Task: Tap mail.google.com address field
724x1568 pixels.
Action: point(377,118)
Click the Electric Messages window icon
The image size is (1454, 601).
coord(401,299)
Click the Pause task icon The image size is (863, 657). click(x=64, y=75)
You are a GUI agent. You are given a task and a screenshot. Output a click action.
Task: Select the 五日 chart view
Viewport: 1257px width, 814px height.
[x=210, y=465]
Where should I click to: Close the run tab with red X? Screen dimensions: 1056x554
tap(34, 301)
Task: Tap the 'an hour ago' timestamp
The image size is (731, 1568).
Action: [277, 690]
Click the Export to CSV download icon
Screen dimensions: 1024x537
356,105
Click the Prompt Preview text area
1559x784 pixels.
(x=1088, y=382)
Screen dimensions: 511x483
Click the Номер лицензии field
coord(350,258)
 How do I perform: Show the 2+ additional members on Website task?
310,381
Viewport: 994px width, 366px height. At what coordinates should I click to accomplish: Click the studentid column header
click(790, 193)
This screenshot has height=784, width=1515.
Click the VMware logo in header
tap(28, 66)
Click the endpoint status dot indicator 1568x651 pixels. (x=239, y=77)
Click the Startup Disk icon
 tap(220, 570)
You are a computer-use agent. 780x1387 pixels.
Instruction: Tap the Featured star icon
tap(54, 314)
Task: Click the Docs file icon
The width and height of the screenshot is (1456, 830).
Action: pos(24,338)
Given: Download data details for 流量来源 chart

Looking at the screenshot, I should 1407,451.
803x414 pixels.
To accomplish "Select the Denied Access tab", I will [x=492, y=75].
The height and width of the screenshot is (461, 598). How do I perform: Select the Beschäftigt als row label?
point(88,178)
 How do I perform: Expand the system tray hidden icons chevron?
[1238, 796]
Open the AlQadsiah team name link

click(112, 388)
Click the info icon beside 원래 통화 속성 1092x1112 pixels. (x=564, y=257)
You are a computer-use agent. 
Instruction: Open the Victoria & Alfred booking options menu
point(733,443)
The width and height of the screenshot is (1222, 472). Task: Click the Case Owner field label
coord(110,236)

STATED TASK: Gather every line of the records above that contains the word "perform", treating uppercase and lowercase letters as different.

EXERCISE OUTPUT:
 How do I perform: Show the 2+ additional members on Website task?
The height and width of the screenshot is (461, 598). How do I perform: Select the Beschäftigt als row label?
 How do I perform: Expand the system tray hidden icons chevron?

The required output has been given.